Online stores, information portals, and other resources are often based on platforms that provide developers with a set of ready-made tools. Our blog, for example, is built along those lines. Features are usually made available in the form of plugins, allowing users to add them as required. On the one hand, it’s a convenient system that avoids forcing developers to reinvent the proverbial wheel every time they need a particular tool or feature. On the other hand, the more third-party developments on your website, the higher the risk that something might go awry.

The problem with plugins


A plugin is a small software module that either adds to or improves a website’s functionality. There exist plugins that display social network widgets, harvest statistics, and create surveys and other types of content, to name just a few.

If you connect a plugin to your website’s engine, it runs automatically and bothers you only if an error occurs in its operation — that is, if somebody notices the error.

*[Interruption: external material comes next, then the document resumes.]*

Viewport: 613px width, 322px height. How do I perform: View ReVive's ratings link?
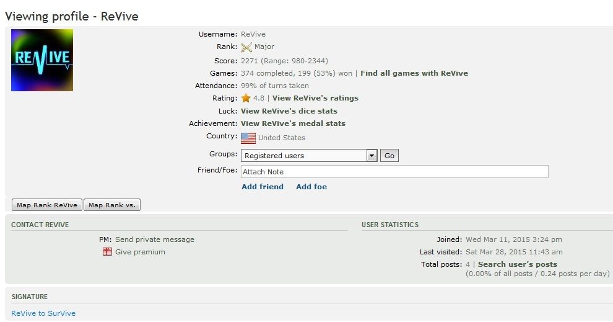(x=315, y=98)
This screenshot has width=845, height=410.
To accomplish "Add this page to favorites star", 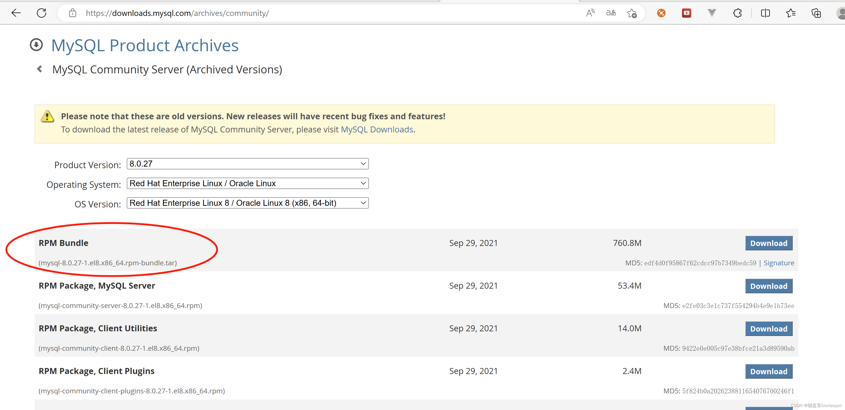I will click(632, 13).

Therein lurks the danger of such modules: If the creator abandons their plugin or sells it to another developer, you will likely not notice a thing.

Leaky plugins

Plugins that have not been updated for years are likely to contain unpatched vulnerabilities that could be exploited to take control of a website or download onto it a keylogger, cryptocurrency miner, or whatever the cybercriminals fancy.

Even when updates are available, website owners often overlook them, and vulnerable modules can remain active years after support for them is withdrawn.

Sometimes plugin creators patch vulnerabilities, but for whatever reason the patches are not automatically installed. For example, in some cases module authors simply forget to change the version number in the update. As a result, clients who relied on automatic updating instead of checking for updates manually were left with outdated plugins.

Plugin substitution

Some website content management platforms block the download of modules that are no longer supported. However, it is not possible for a developer or platform to delete vulnerable plugins from users’ websites; that could cause disruption or worse.

What’s more, abandoned plugins might be stored not on the platform itself, but on publicly available services. When the creator discontinues support or deletes a module, your website continues to access the container in which it was located. But cybercriminals can easily capture or clone this abandoned container, and force the resource to download malware instead of the plugin.

That is precisely what happened with the New Share Counts tweet counter, hosted in Amazon S3 cloud storage. When support for the plugin was withdrawn, the developer posted a message to that effect on its website, but more than 800 clients did not read it.

A while later, the plugin writer closed the container on Amazon S3, and cybercriminals pounced. They created storage with the exact same name and placed inside it a malicious script. Websites still using the plugin began to load the new code, which redirected users to a phishing resource promising a prize for taking a survey, instead of the tweet counter.